Abrí la puerta del ascensor, cargada con varias bolsas en cada mano. En el rellano me topé de bruces con el señor Martín, amigo y vecino de mi abuelo durante más de cuarenta años.
- ¡Hola Carlita! ¡Cuánto tiempo! Ya eres toda una mujercita ¿Cómo está tu abuelo? ¿Has venido al piso a recoger sus cosas? Es un maniático, no puede pasar sin sus crucigramas. Mañana mismo pensaba ir a visitarlo - dijo todo esto rápidamente, sin intercalar una sola pausa.
- Hola don Martín... pues la verdad es que no. Mi abuelo murió anoche. He venido a por su traje. Para el entierro... será esta tarde. Venga con nosotros, él le apreciaba. Si quiere, pasaré yo misma a recogerlo.

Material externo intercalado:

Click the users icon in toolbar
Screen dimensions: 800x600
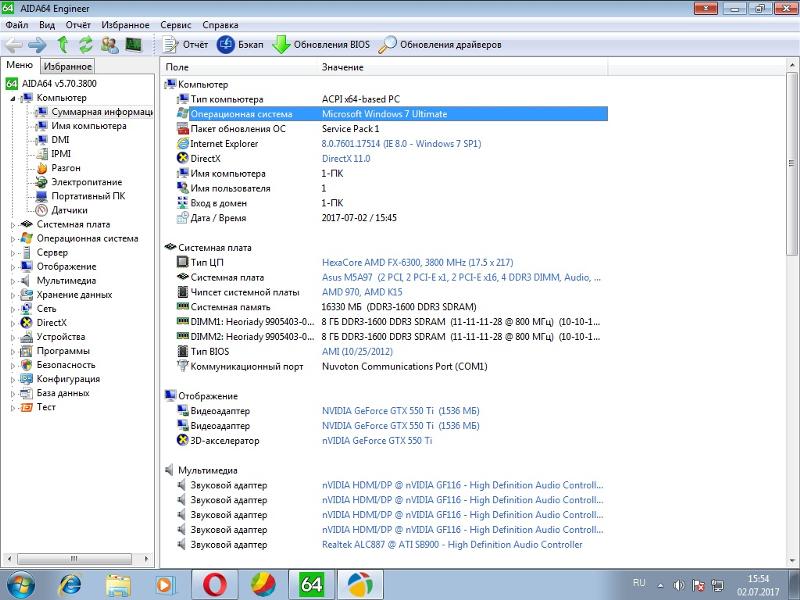109,45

El anciano se quedó paralizado. Dejó caer los brazos en un gesto de abatimiento. Una mueca de dolor, de auténtica desesperación, se instaló en su rostro:
- ¡Ay Carlita! ¿Qué me dices? ¿Anoche? ¡No es posible!

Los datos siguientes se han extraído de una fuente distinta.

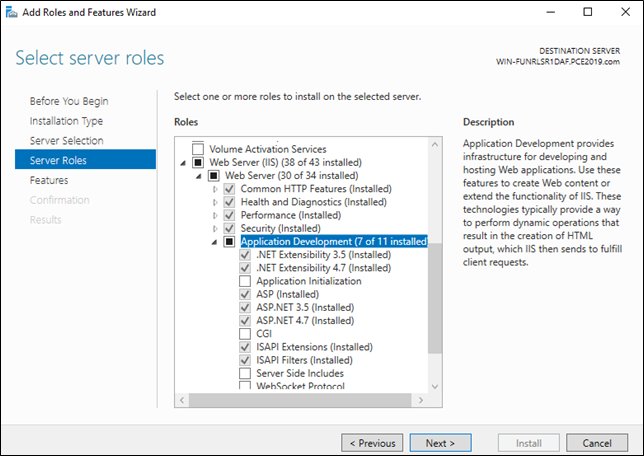The image size is (644, 456).
Task: Check the Volume Activation Services role
Action: click(x=198, y=149)
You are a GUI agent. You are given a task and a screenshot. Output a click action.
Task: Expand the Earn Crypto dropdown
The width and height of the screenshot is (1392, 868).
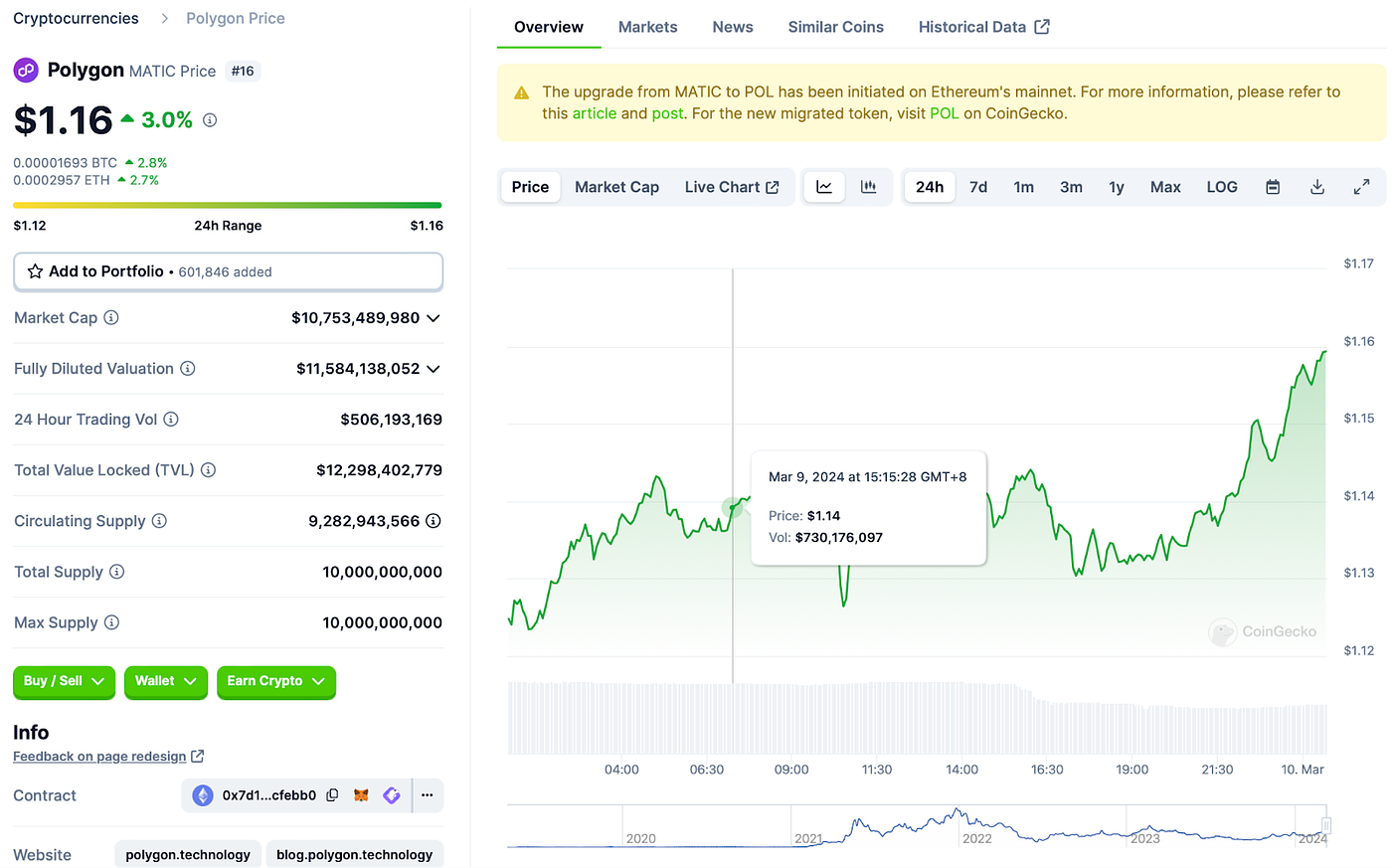click(275, 682)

Yo lo miraba consternada, ambos en medio del patio, con la puerta del ascensor abierta y un rectángulo de luz iluminándonos. De pronto rompió a llorar. Un llanto crujiente e imparable, como de carne seca. Su pecho palpitaba suavemente, con sollozos leves y un murmullo cansado.
- Tu abuelo también... primero mi Julita y ahora Vicente. Estoy tan solo, los amigos se van, ya casi no queda nadie. ¡Ay! es muy triste, muy triste... - gruesas lágrimas corrían por sus mejillas
- Don Martín... lo siento...
No sabía qué hacer. Aquel hombre, tan divertido y alegre tiempo atrás, era la viva imagen de la pena. Y no le importaba que yo lo viera así, tan desamparado y solo, en un lugar común. Ser testigo de su llanto, comprender que no quería ocultarlo ni mitigar su impacto sobre mí, hizo que sintiera verdadera admiración por aquel hombre. No podía comprender su emoción, no conocía la vejez ni sus miserias. Tampoco la tristeza de observar con total lucidez el fin de los días. Sin embargo, la humanidad de su reacción me conmovió como pocas cosas me han conmovido. Don Martín era un hombre sincero.
- ¿Sabe qué vamos a hacer? subiremos a su casa y buscaremos un traje elegante. Tiene usted razón, mi abuelo era un maniático. Si supiera que va a ir a despedirle con esa camisa arrugada se enfadaría. Venga conmigo, después iremos a por el resto de la familia. Usted come con nosotros, no se hable más.
Metí de nuevo las bolsas y cogí suavemente la mano del señor Martín. Él se dejaba hacer. Las lágrimas seguían cayendo silenciosas, pero intentó sonreírme mientras entraba conmigo en el ascensor. La puerta se cerró y pulsamos el botón del tercer piso.